2074. Reverse Nodes in Even Length Groups

Description

You are given the head of a linked list.

The nodes in the linked list are sequentially assigned to non-empty groups whose lengths form the sequence of the natural numbers (1, 2, 3, 4, ...). The length of a group is the number of nodes assigned to it. In other words,

The 1^st node is assigned to the first group.
The 2^nd and the 3^rd nodes are assigned to the second group.
The 4^th, 5^th, and 6^th nodes are assigned to the third group, and so on.

Note that the length of the last group may be less than or equal to 1 + the length of the second to last group.

Reverse the nodes in each group with an even length, and return the head of the modified linked list.

Example 1:

Input: head = [5,2,6,3,9,1,7,3,8,4]
Output: [5,6,2,3,9,1,4,8,3,7]
Explanation:
- The length of the first group is 1, which is odd, hence no reversal occurs.
- The length of the second group is 2, which is even, hence the nodes are reversed.
- The length of the third group is 3, which is odd, hence no reversal occurs.
- The length of the last group is 4, which is even, hence the nodes are reversed.

**Supplied material**
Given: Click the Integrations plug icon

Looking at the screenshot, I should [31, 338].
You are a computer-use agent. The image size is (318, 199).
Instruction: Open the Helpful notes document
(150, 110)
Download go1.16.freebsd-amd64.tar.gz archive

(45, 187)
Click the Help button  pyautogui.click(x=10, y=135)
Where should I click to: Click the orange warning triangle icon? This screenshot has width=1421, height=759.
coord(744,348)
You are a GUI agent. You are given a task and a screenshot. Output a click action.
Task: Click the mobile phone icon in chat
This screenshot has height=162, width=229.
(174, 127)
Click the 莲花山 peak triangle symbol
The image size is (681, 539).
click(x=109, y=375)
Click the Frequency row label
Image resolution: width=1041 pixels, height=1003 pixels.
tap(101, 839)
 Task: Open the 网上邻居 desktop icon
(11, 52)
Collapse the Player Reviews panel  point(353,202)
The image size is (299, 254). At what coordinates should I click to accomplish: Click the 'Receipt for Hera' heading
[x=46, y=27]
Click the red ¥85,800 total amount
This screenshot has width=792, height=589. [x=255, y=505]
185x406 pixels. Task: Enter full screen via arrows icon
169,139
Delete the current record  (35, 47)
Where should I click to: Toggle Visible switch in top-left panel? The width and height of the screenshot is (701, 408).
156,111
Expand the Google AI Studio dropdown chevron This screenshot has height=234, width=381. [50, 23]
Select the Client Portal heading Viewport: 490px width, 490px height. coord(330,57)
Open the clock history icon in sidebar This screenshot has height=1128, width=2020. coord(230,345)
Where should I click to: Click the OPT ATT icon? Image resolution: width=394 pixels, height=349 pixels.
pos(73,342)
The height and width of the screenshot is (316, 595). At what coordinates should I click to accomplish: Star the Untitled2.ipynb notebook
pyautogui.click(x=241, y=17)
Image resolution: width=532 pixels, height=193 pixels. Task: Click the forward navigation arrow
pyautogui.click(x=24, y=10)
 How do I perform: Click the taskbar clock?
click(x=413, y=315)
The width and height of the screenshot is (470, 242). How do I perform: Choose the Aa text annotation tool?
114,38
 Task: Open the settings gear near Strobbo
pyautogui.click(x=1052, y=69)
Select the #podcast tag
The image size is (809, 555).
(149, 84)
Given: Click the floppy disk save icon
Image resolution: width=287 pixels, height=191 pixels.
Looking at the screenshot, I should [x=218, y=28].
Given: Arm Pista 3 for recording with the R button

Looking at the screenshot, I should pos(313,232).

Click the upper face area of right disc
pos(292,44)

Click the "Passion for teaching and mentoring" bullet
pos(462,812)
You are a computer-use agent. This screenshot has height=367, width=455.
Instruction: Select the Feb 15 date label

**Goals**
A – Using the problem description, explain in one to three sentences why the nodes of the second group in Example 1 are reversed.
B – Repeat word for word the part of the problem description starting with "The 2^nd and" and going on through "to last group.".
C – According to the problem description, which nodes are assigned to the third group?
The items have no role in this exercise.

**Solved tasks**
A – The second group has a length of 2, which is even. The problem calls for reversing the nodes in every group of even length, so this group's nodes are reversed.

B –
The 2^nd and the 3^rd nodes are assigned to the second group.
The 4^th, 5^th, and 6^th nodes are assigned to the third group, and so on.

Note that the length of the last group may be less than or equal to 1 + the length of the second to last group.

C – The 4th, 5th, and 6th nodes.